Gib aus dem Textabschnitt über die Registrierung alter Drucke eine Passage wortgetreu aus. Setze bei der Stelle mit „Die älteste Kategorie“ ein und brich nach „usw.) finden kann.“ ab.
____ Textabschnitt
20. Zur Registrierung der Drucke des 16. Jahrhunderts in der
Österreichischen Nationalbibliothek*

Mitteilung der Vereinigung österreichischen Bibliothekare 1987. 97–108.

Sehr geehrte Damen und Herren, liebe Kollegen, Ich bedanke mich bei der Vereinigung Österreichischer Bibliothekare und persönlich bei Herrn Hofrat Dr. Neuhauser für die ehrende Einladung, Ihnen über die Registrierung der Druck werke des 16. Jahrhunderts in der Österreichischen Nationalbibliothek einen Kurzbericht zu geben. Wenn ein Ausländer sich bei Ihnen in dieser Angelegenheit äußert, ist dieses Treffen dadurch schon international geworden. Es sei mir darum erlaubt, die Angelegenheit der Bibliographie und der Katalogisierung von alten Drucken auch international ganz kurz zu untersuchen.

Die älteste Kategorie der Drucke bilden die Inkunabeln. Für die globale Registrierung dieser übernahm der Gesamtkatalog der Wiegendrucke (GW) die Verantwortung schon in den ersten Jahren dieses Jahrhunderts. Seine Publizierung geht jedoch äußerst langsam voran und bezieht sich natürlich nicht auf die genaue Beschreibung der Exemplare. Dadurch blieben also mehrer Gebiete für die Einzelbearbeitungen übrig. In die erste Gruppe gehören Lokalbibliographien für die einzelnen Länder (z.B. für Spanien) oder Städte (z.B. nun schon zum zweiten Mal für Neapel). Eine wesentlich größere Gruppe bilden die einzelnen Wiegendruckkataloge. Hier kann man gleich zwei Unterabteilungen unterscheiden: die erste, wo die Inkunabeln nur bibliographisch erfaßt sind, und die zweite, wo man auch die Einzelheiten des Exemplars (Einband, Provenienz usw.) finden kann.
________
____ Datensätze
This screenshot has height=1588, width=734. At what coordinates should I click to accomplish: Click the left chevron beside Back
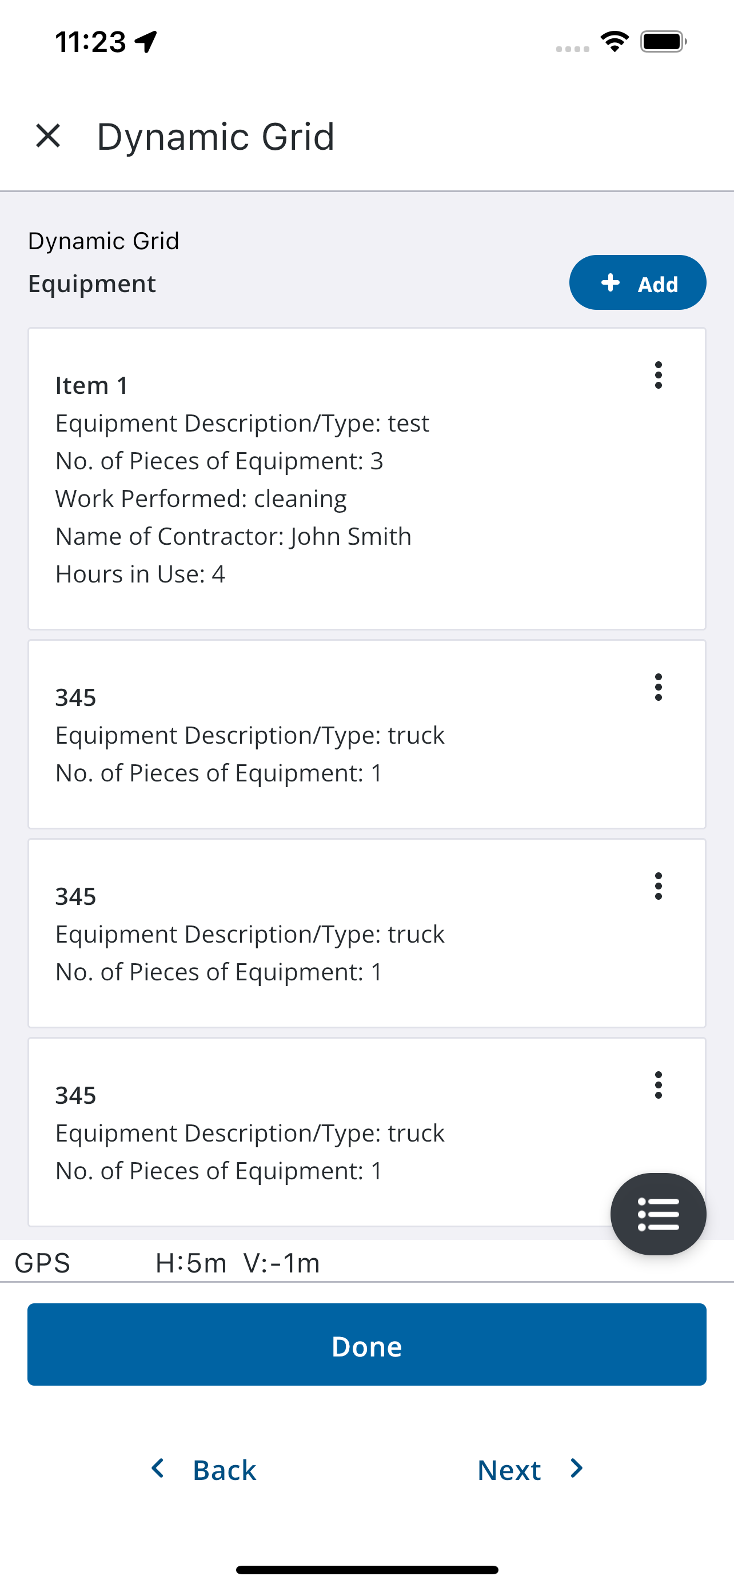pyautogui.click(x=158, y=1468)
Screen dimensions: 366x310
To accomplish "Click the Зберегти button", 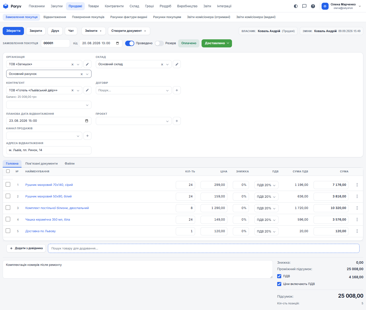I will coord(13,31).
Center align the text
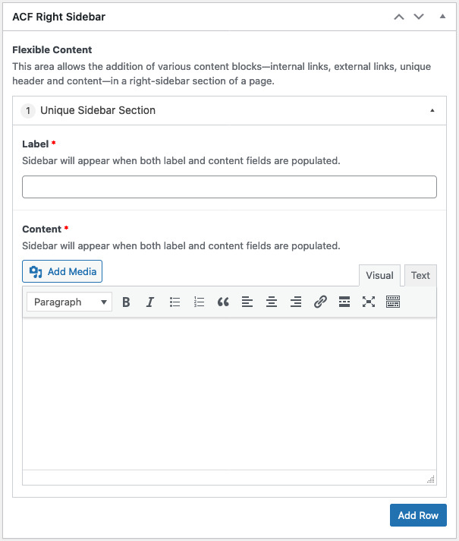This screenshot has width=459, height=541. pos(272,302)

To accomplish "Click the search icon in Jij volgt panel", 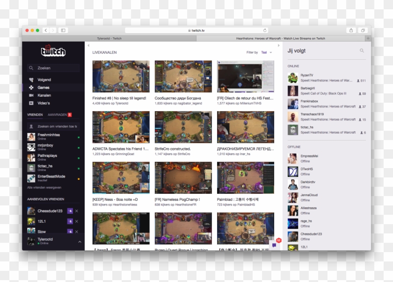I will point(362,50).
________
● Ergebnis der Aufgabe
Die älteste Kategorie der Drucke bilden die Inkunabeln. Für die globale Registrierung dieser übernahm der Gesamtkatalog der Wiegendrucke (GW) die Verantwortung schon in den ersten Jahren dieses Jahrhunderts. Seine Publizierung geht jedoch äußerst langsam voran und bezieht sich natürlich nicht auf die genaue Beschreibung der Exemplare. Dadurch blieben also mehrer Gebiete für die Einzelbearbeitungen übrig. In die erste Gruppe gehören Lokalbibliographien für die einzelnen Länder (z.B. für Spanien) oder Städte (z.B. nun schon zum zweiten Mal für Neapel). Eine wesentlich größere Gruppe bilden die einzelnen Wiegendruckkataloge. Hier kann man gleich zwei Unterabteilungen unterscheiden: die erste, wo die Inkunabeln nur bibliographisch erfaßt sind, und die zweite, wo man auch die Einzelheiten des Exemplars (Einband, Provenienz usw.) finden kann.